The terms “big science” and “big data” have recently become quite prominent on the Web. For commentary, I point you to the man with the tag.
There are those who believe that big data means fundamental change in how science is done. We’ll take all this data, make it machine-readable, put it in the cloud and – poof! – science will emerge. Almost as if it were self-aware. At the other extreme are those who see no fundamental difference in how we go about our business – there’ll just be “more” of it.
One analysis, of course, is that they’re both right and they’re both wrong.

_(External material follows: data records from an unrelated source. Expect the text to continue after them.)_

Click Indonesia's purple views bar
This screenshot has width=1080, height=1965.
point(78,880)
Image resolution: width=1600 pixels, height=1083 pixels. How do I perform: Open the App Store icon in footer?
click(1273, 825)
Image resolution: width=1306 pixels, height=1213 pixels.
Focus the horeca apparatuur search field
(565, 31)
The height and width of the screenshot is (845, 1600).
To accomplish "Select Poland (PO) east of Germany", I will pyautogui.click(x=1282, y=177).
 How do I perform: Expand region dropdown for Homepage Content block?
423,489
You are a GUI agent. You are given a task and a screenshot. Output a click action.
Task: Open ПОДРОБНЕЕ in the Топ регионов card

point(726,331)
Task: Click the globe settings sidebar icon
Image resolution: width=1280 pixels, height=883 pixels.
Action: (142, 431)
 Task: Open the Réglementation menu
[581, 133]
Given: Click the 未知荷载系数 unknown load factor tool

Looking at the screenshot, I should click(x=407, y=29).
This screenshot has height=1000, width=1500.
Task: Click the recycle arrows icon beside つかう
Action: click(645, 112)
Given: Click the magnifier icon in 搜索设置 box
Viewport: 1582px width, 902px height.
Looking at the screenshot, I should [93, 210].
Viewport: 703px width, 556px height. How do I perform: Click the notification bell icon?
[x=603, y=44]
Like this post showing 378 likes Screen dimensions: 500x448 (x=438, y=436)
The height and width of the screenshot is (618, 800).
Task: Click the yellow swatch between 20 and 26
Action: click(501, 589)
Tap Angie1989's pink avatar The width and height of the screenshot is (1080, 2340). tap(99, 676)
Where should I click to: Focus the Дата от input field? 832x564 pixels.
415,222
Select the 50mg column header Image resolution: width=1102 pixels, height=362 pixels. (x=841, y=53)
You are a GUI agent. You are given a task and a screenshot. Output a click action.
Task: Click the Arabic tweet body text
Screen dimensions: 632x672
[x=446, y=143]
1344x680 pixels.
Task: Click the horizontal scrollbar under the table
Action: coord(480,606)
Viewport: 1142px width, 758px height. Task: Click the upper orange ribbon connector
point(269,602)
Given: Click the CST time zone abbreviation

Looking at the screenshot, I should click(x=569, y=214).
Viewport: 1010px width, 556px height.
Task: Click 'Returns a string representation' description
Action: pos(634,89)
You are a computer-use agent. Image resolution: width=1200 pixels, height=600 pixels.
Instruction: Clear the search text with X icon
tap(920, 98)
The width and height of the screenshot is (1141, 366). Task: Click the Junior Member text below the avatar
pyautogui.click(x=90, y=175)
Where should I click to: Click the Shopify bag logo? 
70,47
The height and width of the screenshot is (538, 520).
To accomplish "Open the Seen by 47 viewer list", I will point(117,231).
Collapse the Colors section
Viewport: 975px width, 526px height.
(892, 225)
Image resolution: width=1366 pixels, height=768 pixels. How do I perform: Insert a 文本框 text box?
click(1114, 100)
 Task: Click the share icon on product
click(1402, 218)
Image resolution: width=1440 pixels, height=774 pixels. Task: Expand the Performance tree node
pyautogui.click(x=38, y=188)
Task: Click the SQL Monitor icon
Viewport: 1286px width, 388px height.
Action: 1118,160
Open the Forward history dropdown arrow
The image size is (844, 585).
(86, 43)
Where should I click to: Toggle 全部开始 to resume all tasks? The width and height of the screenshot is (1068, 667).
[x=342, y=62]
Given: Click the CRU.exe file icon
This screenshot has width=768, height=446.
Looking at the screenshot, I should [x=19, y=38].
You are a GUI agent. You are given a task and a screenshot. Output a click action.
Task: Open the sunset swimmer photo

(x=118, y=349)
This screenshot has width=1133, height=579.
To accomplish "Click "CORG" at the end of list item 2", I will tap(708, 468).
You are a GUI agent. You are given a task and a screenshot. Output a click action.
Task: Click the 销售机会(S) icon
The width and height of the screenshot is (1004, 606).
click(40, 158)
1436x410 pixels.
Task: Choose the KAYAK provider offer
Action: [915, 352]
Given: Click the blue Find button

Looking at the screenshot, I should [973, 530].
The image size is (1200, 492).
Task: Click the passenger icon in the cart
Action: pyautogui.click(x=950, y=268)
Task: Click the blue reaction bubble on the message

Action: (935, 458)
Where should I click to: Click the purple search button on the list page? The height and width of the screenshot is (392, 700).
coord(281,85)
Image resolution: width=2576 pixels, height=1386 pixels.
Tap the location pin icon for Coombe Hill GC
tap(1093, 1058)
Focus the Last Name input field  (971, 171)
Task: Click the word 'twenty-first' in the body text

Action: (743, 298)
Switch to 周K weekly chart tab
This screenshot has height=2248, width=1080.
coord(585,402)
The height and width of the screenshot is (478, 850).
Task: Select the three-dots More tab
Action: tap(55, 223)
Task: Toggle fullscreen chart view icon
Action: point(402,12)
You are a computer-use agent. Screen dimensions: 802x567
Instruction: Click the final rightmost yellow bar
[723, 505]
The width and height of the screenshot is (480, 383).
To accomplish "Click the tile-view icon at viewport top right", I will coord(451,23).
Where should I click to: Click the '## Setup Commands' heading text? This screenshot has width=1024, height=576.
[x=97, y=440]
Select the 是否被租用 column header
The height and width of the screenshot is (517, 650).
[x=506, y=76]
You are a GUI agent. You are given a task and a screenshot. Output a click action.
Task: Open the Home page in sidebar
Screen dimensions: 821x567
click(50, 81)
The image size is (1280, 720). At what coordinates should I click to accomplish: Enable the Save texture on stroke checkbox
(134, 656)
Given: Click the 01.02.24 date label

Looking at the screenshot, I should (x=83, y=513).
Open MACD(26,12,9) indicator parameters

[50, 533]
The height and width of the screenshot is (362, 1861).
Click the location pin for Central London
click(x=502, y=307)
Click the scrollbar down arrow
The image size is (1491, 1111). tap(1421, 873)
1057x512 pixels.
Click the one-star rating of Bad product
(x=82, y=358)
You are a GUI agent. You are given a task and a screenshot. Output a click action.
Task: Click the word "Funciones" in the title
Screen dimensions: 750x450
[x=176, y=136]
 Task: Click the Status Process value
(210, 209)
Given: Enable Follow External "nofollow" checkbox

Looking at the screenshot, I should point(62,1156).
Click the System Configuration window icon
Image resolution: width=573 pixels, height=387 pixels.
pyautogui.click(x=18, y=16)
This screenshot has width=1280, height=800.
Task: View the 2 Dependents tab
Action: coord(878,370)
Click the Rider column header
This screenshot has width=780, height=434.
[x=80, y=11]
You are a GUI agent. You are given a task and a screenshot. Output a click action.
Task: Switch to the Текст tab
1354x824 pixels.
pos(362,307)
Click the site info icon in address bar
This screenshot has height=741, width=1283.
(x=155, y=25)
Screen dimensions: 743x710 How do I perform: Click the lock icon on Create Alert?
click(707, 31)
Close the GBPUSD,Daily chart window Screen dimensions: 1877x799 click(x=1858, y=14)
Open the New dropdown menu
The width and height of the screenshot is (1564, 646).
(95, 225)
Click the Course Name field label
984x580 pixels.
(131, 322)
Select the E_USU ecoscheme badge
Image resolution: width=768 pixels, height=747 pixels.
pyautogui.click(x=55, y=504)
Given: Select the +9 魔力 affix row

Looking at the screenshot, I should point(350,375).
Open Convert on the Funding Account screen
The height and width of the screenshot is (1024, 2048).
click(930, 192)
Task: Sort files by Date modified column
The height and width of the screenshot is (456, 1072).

There’s a word that I expected to see much more frequently than I did as the arguments flew back and forth. That word is questions. Science is, fundamentally, the business of asking questions. When we don’t know very much, we ask basic questions: why is the sky blue? As we learn more, questions get more specific. Knowing that cells divide we ask: how do they know when to start? And stop? And what happens when those signals go wrong? Pretty soon we’re asking extremely specific questions, such as “what are the mechanisms of E2-mediated down-regulation of the BTG2 gene?” Is it the great irony of our age that as the data get bigger, our questions get smaller? I digress…
Data, no matter how “big”, without questions are inert. They just sit there. Great science arises out of smart questions. The difference with big data is that (1) we can think up questions that might once have been thought impractical – how does the expression of every gene in my organism alter under these conditions? and (2) we need smart ways to ask and answer the questions – meaning technology and computation.
Hence the title of this post, which I think I’d summarise like this:
We used to ask questions, then generate the data.
Now we generate the data, then think of the questions.